EXPERIMENTAL DESIGN FOR ESTIMATION OF BREED, HETEROSIS, AND QTL EFFECTS IN CATTLE

Authors: Thallman, Richard - Mark; Cundiff, Larry; Bennett, Gary

Submitted to: Journal of Animal Science Supplement
Publication Type: Abstract Only
Publication Acceptance Date: 3/1/2005
Publication Date: 7/1/2005
Citation: Thallman, R.M., Cundiff, L.V., Bennett, G.L. 2005. Experimental design for estimation of breed, heterosis, and qtl effects in cattle [abstract]. Journal of Animal Science Supplement 83(1):104.

Interpretive Summary: No interpretive summary is required.

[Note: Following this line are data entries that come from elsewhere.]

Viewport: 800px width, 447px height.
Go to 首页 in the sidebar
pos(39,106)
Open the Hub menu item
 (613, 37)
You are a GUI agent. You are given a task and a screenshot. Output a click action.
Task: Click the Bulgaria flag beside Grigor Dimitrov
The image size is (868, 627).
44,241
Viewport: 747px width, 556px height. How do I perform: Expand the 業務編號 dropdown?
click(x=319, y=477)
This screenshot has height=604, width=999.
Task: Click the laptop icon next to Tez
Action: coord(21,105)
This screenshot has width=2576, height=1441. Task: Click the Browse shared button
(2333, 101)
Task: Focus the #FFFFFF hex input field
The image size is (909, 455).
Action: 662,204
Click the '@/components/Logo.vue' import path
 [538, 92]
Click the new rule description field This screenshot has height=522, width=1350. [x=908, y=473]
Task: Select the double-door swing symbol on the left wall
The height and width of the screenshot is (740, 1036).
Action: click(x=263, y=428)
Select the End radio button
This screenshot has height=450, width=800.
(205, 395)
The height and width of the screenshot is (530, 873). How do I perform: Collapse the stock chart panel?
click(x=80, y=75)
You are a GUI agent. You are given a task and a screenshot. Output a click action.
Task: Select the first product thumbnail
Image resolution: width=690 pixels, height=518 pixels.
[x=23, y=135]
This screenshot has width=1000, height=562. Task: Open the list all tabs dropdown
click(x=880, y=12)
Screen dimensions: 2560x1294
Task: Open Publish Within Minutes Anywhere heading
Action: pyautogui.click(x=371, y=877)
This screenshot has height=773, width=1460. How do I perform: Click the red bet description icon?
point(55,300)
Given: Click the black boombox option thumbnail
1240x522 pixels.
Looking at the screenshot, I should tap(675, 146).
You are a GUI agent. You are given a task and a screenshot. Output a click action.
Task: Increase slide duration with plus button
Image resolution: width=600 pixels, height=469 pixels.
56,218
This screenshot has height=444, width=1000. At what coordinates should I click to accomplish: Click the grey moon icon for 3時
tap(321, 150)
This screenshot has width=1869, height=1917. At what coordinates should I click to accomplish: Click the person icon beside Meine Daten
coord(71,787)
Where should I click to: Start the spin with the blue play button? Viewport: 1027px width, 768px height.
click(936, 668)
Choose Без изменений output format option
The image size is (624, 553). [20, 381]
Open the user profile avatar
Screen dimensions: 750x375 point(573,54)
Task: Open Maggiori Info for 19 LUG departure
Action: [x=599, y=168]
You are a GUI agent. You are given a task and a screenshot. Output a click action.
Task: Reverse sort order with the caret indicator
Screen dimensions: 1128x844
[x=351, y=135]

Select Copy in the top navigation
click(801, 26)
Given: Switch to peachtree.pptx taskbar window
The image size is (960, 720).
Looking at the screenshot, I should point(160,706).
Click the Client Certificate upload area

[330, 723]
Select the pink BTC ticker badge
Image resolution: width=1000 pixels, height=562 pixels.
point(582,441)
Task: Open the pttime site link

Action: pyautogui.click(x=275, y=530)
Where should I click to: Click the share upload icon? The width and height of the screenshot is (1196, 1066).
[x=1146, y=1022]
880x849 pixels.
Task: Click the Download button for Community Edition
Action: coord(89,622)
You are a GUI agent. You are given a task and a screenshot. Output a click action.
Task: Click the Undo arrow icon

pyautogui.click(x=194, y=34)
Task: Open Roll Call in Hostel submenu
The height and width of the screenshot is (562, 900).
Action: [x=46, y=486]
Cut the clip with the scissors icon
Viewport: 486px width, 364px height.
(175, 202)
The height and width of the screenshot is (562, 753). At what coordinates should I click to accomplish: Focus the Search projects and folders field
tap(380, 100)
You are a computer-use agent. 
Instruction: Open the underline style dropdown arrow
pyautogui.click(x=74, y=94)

Technical Abstract: Generation of data to provide ties between breeds and breed-specific heterosis estimates for support of multibreed national cattle evaluation has become a primary objective of the Germplasm Evaluation Program (GPE) at the U.S. Meat Animal Research Center. Consequently, more emphasis will be placed on continual re-sampling of highly influential purebred sires with high accuracy EPD. A change in design that incorporates the following elements is being considered: Purebred cows and cows 75% or slightly more of their sire breed (SB75) would be bred AI to bulls of a different breed to produce progeny 50% or slightly more of their sire breed (SB50), which would in turn be bred AI to bulls of their sire breed to produce SB75 progeny. Approximately 25% of the cow herd would be purebreds of four breeds, 40% would be SB50, and 35% would be SB75. All AI sired heifers would be retained in the herd for maternal evaluation and (with the exception of some purebred cows) all cows would be AI-sired. Substantially greater information can be generated from the same number of cows by designing the population in such a way that every calf contributes to estimates of both direct and maternal effects. This design would provide a set of powerful resource populations with extensive phenotypes for detection and characterization of QTL. Sampling highly influential sires would ensure that the population segregated most polymorphisms relevant to the U.S. beef industry. Progeny of F­1 cleanup bulls would contribute directly to project objectives by providing large paternal half-sib families with complete carcass phenotypes. Different subsets of the population would be most effective for each of several genomics objectives. Direct and maternal breed-specific heterosis, as well as breed effects and QTL effects, should be estimable under the proposed design using a model accounting for breed contributions and expected heterozygosity. Using the same population for several complementary objectives is the most efficient use of limited resources.